Imagine só, um arsenal de retórica afiada saindo diretamente de Westminster. Putin tremendo nas suas botas de pele de urso! Xi Jinping engasgando com o chá! Os aiatolás revendo seus planos maléficos!

Porque, convenhamos, o Sir Keir tem lábia pra dar e vender quando o assunto é guerra e defesa.
Defesa, aliás, um tópico que parece ter voltado à moda, né? Com o mundo cada vez mais parecido com um filme de espionagem dos anos 80, quem não está pensando em bunkers e mísseis?

Mas será que o entusiasmo verbal de Starmer se traduz em algo concreto? Ou é só mais um político prometendo o mundo e entregando… bem, você sabe.
Afinal, não adianta nada ter a oratória de Winston Churchill se o seu plano de defesa se resume a… discursos inspiradores.
E, cá entre nós, discursos inspiradores não detêm tanques de guerra.

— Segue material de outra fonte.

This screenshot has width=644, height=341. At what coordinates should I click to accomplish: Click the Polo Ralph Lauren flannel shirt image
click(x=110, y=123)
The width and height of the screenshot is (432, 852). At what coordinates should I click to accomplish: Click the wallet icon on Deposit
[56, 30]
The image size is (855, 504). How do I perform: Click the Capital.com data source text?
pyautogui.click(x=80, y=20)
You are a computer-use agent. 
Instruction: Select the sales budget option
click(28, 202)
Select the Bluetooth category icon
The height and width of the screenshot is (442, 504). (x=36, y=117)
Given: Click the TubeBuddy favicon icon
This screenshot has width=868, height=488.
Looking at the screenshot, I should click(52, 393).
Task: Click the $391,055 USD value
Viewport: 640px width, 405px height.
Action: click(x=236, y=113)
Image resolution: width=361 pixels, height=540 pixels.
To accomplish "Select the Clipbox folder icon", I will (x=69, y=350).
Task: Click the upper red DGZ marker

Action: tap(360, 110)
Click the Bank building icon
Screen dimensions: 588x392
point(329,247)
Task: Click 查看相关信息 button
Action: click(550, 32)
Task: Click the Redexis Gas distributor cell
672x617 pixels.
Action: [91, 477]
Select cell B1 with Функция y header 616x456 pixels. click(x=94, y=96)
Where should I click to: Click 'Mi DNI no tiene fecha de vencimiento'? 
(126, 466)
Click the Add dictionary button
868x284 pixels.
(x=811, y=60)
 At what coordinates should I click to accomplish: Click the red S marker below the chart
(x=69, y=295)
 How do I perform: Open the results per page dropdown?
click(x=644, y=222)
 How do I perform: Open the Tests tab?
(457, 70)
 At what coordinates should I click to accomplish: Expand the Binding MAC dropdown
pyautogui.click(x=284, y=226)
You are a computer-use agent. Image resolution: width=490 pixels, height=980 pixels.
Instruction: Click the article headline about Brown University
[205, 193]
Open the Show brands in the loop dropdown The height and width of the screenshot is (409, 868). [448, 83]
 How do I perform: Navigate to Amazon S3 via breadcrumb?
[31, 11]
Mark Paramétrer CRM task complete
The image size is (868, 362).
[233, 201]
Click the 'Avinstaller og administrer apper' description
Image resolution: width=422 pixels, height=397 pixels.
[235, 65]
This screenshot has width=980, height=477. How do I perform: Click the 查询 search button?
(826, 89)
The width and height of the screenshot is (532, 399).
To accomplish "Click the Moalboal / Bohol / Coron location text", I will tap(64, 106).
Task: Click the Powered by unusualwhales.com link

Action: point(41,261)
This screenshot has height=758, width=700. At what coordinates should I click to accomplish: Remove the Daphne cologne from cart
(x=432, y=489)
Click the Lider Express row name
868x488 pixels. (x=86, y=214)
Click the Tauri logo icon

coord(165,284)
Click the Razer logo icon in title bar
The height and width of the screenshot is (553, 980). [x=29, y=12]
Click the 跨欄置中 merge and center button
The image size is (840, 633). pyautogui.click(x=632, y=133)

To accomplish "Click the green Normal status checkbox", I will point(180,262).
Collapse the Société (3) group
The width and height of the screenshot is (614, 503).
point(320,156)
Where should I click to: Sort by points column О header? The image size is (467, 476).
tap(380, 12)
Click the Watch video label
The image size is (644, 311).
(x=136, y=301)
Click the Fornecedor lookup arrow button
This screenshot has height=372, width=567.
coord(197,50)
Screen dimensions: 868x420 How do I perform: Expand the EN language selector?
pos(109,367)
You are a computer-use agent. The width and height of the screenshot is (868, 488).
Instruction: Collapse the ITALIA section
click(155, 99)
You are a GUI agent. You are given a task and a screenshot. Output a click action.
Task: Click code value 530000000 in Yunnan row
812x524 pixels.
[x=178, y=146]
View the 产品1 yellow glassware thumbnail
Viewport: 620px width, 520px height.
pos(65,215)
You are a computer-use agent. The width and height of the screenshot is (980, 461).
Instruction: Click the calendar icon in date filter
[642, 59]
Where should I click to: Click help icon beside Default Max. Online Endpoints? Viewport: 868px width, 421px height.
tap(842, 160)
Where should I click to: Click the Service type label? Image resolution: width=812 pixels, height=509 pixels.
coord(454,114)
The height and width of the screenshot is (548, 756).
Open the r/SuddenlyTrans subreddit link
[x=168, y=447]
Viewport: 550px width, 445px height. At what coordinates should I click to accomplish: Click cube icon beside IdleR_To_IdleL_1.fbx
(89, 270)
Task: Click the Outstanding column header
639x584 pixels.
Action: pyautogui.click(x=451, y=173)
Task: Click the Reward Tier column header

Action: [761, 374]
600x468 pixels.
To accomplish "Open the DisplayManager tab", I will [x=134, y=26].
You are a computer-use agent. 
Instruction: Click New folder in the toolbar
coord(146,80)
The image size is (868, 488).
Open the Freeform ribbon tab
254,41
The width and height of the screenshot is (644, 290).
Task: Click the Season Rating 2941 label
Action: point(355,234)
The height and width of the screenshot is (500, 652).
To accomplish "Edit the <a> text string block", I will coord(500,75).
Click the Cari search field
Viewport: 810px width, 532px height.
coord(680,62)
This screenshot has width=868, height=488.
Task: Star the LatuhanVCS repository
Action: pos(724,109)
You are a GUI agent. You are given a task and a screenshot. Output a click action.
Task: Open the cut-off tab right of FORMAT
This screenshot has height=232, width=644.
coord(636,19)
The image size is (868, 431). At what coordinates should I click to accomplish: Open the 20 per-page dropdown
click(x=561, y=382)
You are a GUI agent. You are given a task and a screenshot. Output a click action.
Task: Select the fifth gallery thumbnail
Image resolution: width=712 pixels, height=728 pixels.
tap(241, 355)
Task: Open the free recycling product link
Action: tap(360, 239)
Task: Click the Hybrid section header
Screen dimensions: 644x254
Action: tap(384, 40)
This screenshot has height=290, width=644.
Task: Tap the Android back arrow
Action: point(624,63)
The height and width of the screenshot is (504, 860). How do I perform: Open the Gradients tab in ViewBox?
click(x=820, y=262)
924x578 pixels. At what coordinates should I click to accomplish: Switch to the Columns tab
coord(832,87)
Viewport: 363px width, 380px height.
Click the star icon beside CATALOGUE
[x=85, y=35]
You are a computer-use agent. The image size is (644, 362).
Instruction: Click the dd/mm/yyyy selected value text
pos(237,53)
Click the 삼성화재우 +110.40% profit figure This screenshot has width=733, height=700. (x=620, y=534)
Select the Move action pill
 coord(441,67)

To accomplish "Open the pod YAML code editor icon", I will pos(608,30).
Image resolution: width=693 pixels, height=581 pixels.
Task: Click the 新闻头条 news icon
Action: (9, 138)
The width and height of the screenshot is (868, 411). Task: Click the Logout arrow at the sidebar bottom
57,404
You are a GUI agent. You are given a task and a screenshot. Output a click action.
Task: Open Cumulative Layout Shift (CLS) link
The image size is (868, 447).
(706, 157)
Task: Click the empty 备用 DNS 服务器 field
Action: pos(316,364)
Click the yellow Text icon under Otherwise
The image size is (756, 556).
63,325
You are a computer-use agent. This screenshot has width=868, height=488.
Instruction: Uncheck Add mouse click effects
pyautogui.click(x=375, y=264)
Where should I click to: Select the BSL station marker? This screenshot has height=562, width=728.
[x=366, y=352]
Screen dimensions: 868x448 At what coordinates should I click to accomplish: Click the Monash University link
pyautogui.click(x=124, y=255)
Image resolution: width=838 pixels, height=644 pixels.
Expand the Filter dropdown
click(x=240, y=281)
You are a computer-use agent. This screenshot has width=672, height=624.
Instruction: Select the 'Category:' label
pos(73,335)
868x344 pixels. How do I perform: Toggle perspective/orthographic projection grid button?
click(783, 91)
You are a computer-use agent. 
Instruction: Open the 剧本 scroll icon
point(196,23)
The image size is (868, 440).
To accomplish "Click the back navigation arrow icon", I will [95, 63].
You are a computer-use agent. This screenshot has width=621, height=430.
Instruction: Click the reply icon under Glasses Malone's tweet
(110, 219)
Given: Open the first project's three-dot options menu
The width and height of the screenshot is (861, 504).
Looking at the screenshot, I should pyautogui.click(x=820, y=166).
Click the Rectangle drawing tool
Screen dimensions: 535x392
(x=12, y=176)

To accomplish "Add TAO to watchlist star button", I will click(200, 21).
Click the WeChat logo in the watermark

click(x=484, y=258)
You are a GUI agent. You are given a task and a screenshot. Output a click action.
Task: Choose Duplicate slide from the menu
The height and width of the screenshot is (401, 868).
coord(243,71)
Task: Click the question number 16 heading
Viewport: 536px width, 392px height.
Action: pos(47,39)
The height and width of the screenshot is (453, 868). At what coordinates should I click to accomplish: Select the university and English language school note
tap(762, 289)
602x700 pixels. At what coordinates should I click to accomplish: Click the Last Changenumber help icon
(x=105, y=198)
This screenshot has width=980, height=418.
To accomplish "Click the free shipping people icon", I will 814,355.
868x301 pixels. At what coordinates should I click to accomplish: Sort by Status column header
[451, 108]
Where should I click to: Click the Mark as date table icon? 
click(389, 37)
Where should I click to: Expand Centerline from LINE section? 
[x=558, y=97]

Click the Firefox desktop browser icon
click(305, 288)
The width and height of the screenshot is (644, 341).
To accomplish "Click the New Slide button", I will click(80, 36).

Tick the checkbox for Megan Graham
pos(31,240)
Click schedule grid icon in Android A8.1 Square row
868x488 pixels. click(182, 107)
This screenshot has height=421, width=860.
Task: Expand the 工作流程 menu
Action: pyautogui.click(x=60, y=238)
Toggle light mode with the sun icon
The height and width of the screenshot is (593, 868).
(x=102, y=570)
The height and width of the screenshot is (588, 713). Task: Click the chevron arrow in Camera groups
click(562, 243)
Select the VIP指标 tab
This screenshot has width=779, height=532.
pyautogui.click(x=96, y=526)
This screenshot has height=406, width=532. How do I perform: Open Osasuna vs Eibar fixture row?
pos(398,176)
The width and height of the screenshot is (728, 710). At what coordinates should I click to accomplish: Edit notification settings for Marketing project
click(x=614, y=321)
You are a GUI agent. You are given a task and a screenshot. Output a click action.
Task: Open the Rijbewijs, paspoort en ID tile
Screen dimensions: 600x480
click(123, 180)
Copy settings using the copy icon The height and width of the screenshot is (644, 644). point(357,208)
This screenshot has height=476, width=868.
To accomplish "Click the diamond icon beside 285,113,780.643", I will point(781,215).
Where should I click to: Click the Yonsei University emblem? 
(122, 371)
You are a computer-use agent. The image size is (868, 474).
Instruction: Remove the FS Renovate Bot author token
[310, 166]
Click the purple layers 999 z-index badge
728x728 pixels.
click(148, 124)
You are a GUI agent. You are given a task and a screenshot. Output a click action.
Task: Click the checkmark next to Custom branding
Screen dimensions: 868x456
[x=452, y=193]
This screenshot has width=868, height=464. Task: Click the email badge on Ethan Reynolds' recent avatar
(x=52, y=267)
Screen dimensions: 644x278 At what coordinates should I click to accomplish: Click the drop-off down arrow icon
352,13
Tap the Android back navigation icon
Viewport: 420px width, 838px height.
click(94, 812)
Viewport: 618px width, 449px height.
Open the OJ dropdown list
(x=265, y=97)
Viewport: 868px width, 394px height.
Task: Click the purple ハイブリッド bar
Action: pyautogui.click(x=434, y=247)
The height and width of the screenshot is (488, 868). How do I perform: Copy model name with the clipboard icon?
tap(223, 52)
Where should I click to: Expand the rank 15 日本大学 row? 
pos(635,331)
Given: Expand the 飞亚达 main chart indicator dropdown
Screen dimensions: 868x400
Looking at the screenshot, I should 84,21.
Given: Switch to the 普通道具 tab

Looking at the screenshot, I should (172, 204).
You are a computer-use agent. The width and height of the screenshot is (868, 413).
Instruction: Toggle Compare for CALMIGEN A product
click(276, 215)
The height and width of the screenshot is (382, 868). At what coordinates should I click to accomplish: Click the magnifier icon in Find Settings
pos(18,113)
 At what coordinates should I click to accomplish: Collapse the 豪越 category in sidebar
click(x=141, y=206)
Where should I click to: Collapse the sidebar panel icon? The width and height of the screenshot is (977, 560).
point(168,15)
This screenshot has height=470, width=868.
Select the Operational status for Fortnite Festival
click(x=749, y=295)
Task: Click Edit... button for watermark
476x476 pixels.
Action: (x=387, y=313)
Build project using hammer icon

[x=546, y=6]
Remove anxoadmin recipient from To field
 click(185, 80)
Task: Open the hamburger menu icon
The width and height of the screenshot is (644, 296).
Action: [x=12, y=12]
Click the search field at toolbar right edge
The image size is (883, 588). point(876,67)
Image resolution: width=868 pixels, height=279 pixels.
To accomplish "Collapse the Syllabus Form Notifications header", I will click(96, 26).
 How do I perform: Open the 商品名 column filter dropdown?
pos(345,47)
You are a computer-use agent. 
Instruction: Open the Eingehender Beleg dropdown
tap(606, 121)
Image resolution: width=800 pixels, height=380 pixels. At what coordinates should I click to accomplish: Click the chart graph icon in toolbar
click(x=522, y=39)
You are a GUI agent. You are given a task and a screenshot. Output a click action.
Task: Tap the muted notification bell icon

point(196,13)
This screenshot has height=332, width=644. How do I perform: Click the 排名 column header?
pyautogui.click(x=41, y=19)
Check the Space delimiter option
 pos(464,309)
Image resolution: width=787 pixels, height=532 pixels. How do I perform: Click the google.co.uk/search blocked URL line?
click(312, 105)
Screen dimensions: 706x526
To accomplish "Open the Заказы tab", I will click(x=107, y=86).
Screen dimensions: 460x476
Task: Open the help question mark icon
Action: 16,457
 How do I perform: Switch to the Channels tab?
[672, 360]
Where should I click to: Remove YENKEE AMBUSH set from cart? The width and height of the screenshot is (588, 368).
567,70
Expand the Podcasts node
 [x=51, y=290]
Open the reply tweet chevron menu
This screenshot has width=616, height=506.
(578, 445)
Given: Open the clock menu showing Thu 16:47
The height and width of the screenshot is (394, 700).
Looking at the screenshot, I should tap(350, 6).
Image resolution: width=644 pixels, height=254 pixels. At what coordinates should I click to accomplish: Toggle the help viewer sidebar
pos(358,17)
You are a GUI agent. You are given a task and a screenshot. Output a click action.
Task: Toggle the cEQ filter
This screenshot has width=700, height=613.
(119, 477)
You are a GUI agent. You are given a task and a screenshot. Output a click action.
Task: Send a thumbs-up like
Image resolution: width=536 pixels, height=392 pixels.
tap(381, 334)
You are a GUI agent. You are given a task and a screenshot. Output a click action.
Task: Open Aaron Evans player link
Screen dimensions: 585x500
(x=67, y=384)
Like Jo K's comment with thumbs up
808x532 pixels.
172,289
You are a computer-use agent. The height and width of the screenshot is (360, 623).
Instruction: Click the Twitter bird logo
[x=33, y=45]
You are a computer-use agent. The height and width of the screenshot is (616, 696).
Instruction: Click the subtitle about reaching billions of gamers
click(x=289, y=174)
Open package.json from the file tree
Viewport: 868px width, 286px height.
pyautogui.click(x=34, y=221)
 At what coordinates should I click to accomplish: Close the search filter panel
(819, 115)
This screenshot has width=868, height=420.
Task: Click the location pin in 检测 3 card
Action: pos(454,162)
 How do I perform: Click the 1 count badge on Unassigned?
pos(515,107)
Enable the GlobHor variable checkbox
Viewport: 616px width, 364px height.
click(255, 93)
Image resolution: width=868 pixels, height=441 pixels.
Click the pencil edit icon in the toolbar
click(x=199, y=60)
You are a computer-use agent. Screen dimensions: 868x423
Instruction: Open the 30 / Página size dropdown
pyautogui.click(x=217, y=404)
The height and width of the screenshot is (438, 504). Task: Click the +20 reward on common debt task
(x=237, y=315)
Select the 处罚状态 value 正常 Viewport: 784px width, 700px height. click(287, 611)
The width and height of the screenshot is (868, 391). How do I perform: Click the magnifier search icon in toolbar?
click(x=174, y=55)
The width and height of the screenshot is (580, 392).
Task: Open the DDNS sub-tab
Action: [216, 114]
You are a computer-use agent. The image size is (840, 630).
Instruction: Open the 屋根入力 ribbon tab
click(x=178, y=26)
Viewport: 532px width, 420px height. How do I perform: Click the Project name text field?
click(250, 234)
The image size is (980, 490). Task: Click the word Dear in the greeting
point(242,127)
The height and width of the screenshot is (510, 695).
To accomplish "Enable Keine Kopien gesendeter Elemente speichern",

A grande questão é: o Reino Unido estaria realmente mais seguro com Starmer no comando? Ou o país continuaria dependendo mais da sorte do que de um plano estratégico bem definido?
Porque, no fim das contas, o que importa não é a quantidade de palavras, mas a qualidade das ações.

E, nesse quesito, Starmer ainda precisa provar que é mais do que um mestre da retórica.
Será que ele consegue transformar suas promessas em realidade? Ou a defesa do Reino Unido continuará sendo apenas… um grande discurso?